CNN: Tell me about your research that led to the first detection of exoplanet atmospheres.

Seager: First, let me tell you one reason why planetary atmospheres are so important. The gases in a planet atmosphere control the surface temperature, via a "greenhouse effect." Ultimately we want to know if a planet has surface temperatures compatible with liquid water since all life as we know it requires liquid water. So we first have to understand the composition of exoplanetary atmospheres.

Small planet atmospheres are challenging to observe so now we are stuck with or focused on giant planet atmospheres. Giant planets are completely unsuitable for life as we know it because their atmospheres extend toward the interior into an "envelope," where temperatures rapidly increase, and they have no surface as we know it. Even though giant planets are too hot for life, their atmospheres are observable now with current space telescopes and techniques so we study them, also for their own sake.

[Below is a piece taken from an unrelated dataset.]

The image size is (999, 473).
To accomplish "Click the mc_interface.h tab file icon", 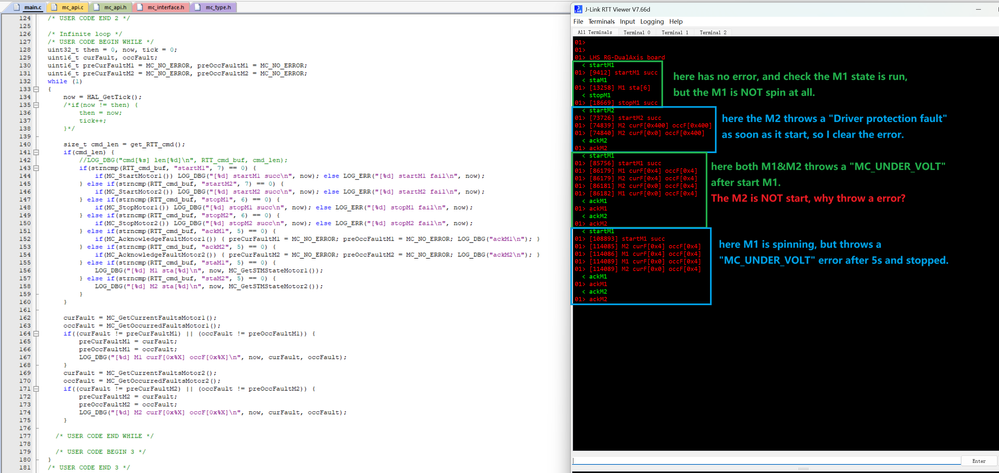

A newly minted Ph.D., I was awaiting the discovery of a transiting planet, a planet that goes in front of its host star as seen from Earth. I believed such a special configuration could enable studies of exoplanet atmospheres; when the planet is in front of the star, some of the starlight passes through the planet atmosphere and the planet atmosphere is imprinted on the starlight. I wrote a computer code to predict that sodium (an atom in gas form in the so-called "hot Jupiters) was a very strong absorber and should be searched for. While I was writing the code, the first transiting planet ever was discovered. I tried to wrap up the paper ASAP. Then a team used my prediction, got time on the Hubble Space Telescope and observed sodium (albeit at a level smaller than my model predictions). This was an exciting series of events.

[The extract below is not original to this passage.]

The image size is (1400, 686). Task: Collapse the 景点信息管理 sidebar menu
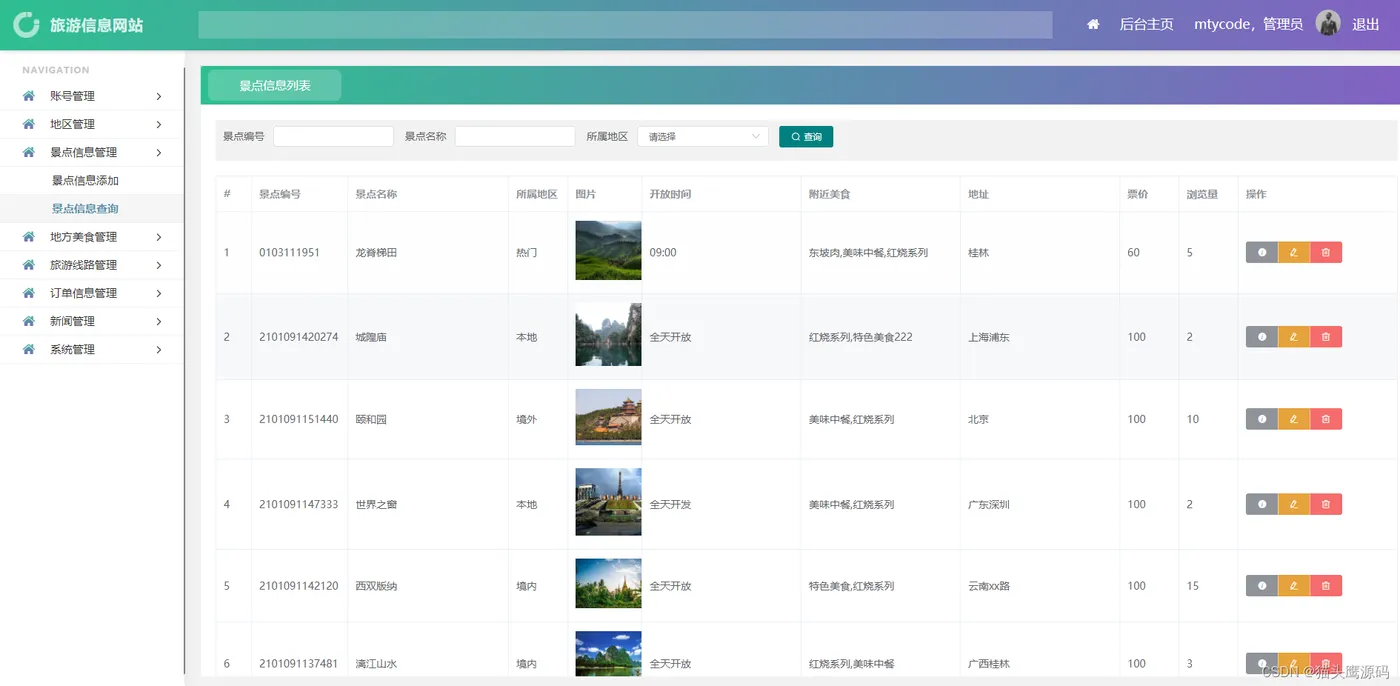[92, 152]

CNN: In one of your research articles, you said, "The graduated growth of a constellation might be a new paradigm for space missions." How are you going to demonstrate that?

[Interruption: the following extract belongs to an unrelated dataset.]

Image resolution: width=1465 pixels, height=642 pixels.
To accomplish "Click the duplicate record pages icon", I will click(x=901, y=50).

Seager: My team is working on ExoplanetSat (a space telescope). We hope to send a fleet into low Earth orbit, each pointing to its own star. The brightest stars in the sky are spread all around the sky, hence the use of a fleet of tiny telescopes. We can send up one now, a handful later, and if the engineering and science is right, many more can go up anytime we have enough funding.

CNN: What should we expect from you in the near future?

Seager: I have big plans for the distant future. In the short term, watch for my biosignature gas research and my technology demonstrations on small satellite platforms.

CNN: You've made a lot of new scientific discoveries. Which one are you most proud of and why?

Seager: I am most proud of my early work on exoplanet atmospheres that led to the first detection of an exoplanet atmospheres by the Hubble Space Telescope. I predicted that the gas sodium would be observable in a type of planet that is easily accessible to observations, the so-called hot Jupiters. (These) planets (are) about the size and mass of Jupiter but so close to their host star, several times closer to their star than Mercury is to our sun. I'm proud of my related work that helped to lay down the theoretical foundation for exoplanet atmospheres.

I am proud of laying the basic understanding and approaches to many areas of exoplanet characterization.

CNN: What interesting facts can you share with us about exoplanets' interiors and their internal structure?

Seager: In the deep interiors of some planets, conditions reach such high pressures that matter takes on a different form than in everyday life, such that if you imagine adding mass to a planet it gets smaller overall, not larger.

CNN: What advice would you give to aspiring scientists?

Seager: Success: Find something you love doing and are also great at.

Failure: ... Don't be afraid to fail (but have a backup plan). ...

I'd like to try to reach the people who are struggling, who think they never have a chance to succeed in the way I have.